_Requirement:_
Print each record below character for character.

_Materials provided:_
BEGIN

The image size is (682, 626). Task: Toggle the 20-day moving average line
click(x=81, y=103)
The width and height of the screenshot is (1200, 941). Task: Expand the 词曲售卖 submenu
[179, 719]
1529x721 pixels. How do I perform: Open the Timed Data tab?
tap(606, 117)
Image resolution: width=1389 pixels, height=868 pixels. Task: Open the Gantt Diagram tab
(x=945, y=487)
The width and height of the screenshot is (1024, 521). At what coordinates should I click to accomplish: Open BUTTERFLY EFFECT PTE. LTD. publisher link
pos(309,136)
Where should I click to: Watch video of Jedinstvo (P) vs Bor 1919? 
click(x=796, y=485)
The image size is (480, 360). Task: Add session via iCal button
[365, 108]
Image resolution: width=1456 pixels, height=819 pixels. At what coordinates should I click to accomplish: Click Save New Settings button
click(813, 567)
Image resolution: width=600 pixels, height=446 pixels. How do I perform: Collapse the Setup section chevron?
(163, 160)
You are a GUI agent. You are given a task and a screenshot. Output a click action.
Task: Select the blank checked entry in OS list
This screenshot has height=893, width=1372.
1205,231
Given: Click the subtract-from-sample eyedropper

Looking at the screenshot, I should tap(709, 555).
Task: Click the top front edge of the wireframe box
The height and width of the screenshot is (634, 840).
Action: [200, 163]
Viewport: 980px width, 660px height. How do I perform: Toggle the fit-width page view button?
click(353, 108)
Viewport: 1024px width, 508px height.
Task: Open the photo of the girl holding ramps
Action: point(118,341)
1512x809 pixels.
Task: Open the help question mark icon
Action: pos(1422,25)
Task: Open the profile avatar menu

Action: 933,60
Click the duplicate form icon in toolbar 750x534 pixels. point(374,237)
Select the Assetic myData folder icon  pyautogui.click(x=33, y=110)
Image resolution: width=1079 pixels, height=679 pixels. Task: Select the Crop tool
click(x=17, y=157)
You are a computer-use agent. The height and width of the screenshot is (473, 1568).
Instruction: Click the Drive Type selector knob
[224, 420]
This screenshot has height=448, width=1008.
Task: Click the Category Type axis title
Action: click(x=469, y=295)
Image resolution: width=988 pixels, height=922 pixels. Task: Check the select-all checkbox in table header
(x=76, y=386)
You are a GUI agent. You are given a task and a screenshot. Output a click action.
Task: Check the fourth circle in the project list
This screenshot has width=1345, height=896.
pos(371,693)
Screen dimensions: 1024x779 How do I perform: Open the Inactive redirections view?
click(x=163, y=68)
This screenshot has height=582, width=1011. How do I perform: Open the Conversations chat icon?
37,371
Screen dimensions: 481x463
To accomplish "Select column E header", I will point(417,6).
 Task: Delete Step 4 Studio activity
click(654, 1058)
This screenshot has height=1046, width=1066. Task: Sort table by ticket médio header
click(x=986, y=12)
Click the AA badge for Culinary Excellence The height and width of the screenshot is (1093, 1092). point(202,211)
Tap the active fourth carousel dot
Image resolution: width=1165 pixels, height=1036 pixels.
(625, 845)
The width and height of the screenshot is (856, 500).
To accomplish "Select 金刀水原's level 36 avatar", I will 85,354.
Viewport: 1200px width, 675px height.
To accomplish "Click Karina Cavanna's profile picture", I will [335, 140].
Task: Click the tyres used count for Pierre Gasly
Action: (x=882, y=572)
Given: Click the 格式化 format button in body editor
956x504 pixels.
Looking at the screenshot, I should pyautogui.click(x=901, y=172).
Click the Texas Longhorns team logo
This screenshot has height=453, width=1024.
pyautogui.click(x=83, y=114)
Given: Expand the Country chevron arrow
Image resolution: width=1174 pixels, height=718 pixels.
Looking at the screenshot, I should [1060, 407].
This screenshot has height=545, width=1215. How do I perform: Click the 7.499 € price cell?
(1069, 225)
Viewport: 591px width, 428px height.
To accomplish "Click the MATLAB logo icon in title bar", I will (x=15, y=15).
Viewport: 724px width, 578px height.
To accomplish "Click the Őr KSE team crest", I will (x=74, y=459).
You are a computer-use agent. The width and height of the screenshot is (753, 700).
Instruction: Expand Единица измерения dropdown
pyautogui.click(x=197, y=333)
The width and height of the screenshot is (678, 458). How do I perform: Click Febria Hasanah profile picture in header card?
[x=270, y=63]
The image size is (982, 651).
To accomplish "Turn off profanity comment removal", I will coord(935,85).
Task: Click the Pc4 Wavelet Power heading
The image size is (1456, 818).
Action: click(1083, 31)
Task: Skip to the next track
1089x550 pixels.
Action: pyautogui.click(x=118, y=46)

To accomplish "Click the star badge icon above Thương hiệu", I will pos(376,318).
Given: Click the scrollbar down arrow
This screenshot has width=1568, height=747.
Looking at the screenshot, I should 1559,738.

END

_Solution:_
The image size is (682, 626). Task: Toggle the 20-day moving average line
click(x=81, y=103)
The width and height of the screenshot is (1200, 941). Task: Expand the 词曲售卖 submenu
[179, 719]
1529x721 pixels. How do I perform: Open the Timed Data tab?
tap(606, 117)
Image resolution: width=1389 pixels, height=868 pixels. Task: Open the Gantt Diagram tab
(x=945, y=487)
The width and height of the screenshot is (1024, 521). At what coordinates should I click to accomplish: Open BUTTERFLY EFFECT PTE. LTD. publisher link
pos(309,136)
Where should I click to: Watch video of Jedinstvo (P) vs Bor 1919? 
click(x=796, y=485)
The image size is (480, 360). Task: Add session via iCal button
[365, 108]
Image resolution: width=1456 pixels, height=819 pixels. At what coordinates should I click to accomplish: Click Save New Settings button
click(813, 567)
Image resolution: width=600 pixels, height=446 pixels. How do I perform: Collapse the Setup section chevron?
(163, 160)
You are a GUI agent. You are given a task and a screenshot. Output a click action.
Task: Select the blank checked entry in OS list
This screenshot has height=893, width=1372.
1205,231
Given: Click the subtract-from-sample eyedropper

Looking at the screenshot, I should tap(709, 555).
Task: Click the top front edge of the wireframe box
The height and width of the screenshot is (634, 840).
Action: [200, 163]
Viewport: 980px width, 660px height. How do I perform: Toggle the fit-width page view button?
click(353, 108)
Viewport: 1024px width, 508px height.
Task: Open the photo of the girl holding ramps
Action: point(118,341)
1512x809 pixels.
Task: Open the help question mark icon
Action: pos(1422,25)
Task: Open the profile avatar menu

Action: 933,60
Click the duplicate form icon in toolbar 750x534 pixels. point(374,237)
Select the Assetic myData folder icon  pyautogui.click(x=33, y=110)
Image resolution: width=1079 pixels, height=679 pixels. Task: Select the Crop tool
click(x=17, y=157)
You are a computer-use agent. The height and width of the screenshot is (473, 1568).
Instruction: Click the Drive Type selector knob
[224, 420]
This screenshot has height=448, width=1008.
Task: Click the Category Type axis title
Action: click(x=469, y=295)
Image resolution: width=988 pixels, height=922 pixels. Task: Check the select-all checkbox in table header
(x=76, y=386)
You are a GUI agent. You are given a task and a screenshot. Output a click action.
Task: Check the fourth circle in the project list
This screenshot has width=1345, height=896.
pos(371,693)
Screen dimensions: 1024x779 How do I perform: Open the Inactive redirections view?
click(x=163, y=68)
This screenshot has height=582, width=1011. How do I perform: Open the Conversations chat icon?
37,371
Screen dimensions: 481x463
To accomplish "Select column E header", I will point(417,6).
 Task: Delete Step 4 Studio activity
click(654, 1058)
This screenshot has height=1046, width=1066. Task: Sort table by ticket médio header
click(x=986, y=12)
Click the AA badge for Culinary Excellence The height and width of the screenshot is (1093, 1092). point(202,211)
Tap the active fourth carousel dot
Image resolution: width=1165 pixels, height=1036 pixels.
(625, 845)
The width and height of the screenshot is (856, 500).
To accomplish "Select 金刀水原's level 36 avatar", I will 85,354.
Viewport: 1200px width, 675px height.
To accomplish "Click Karina Cavanna's profile picture", I will [335, 140].
Task: Click the tyres used count for Pierre Gasly
Action: (x=882, y=572)
Given: Click the 格式化 format button in body editor
956x504 pixels.
Looking at the screenshot, I should pyautogui.click(x=901, y=172).
Click the Texas Longhorns team logo
This screenshot has height=453, width=1024.
pyautogui.click(x=83, y=114)
Given: Expand the Country chevron arrow
Image resolution: width=1174 pixels, height=718 pixels.
Looking at the screenshot, I should [1060, 407].
This screenshot has height=545, width=1215. How do I perform: Click the 7.499 € price cell?
(1069, 225)
Viewport: 591px width, 428px height.
To accomplish "Click the MATLAB logo icon in title bar", I will (x=15, y=15).
Viewport: 724px width, 578px height.
To accomplish "Click the Őr KSE team crest", I will (x=74, y=459).
You are a computer-use agent. The width and height of the screenshot is (753, 700).
Instruction: Expand Единица измерения dropdown
pyautogui.click(x=197, y=333)
The width and height of the screenshot is (678, 458). How do I perform: Click Febria Hasanah profile picture in header card?
[x=270, y=63]
The image size is (982, 651).
To accomplish "Turn off profanity comment removal", I will coord(935,85).
Task: Click the Pc4 Wavelet Power heading
The image size is (1456, 818).
Action: click(1083, 31)
Task: Skip to the next track
1089x550 pixels.
Action: pyautogui.click(x=118, y=46)

To accomplish "Click the star badge icon above Thương hiệu", I will pos(376,318).
Given: Click the scrollbar down arrow
This screenshot has width=1568, height=747.
Looking at the screenshot, I should 1559,738.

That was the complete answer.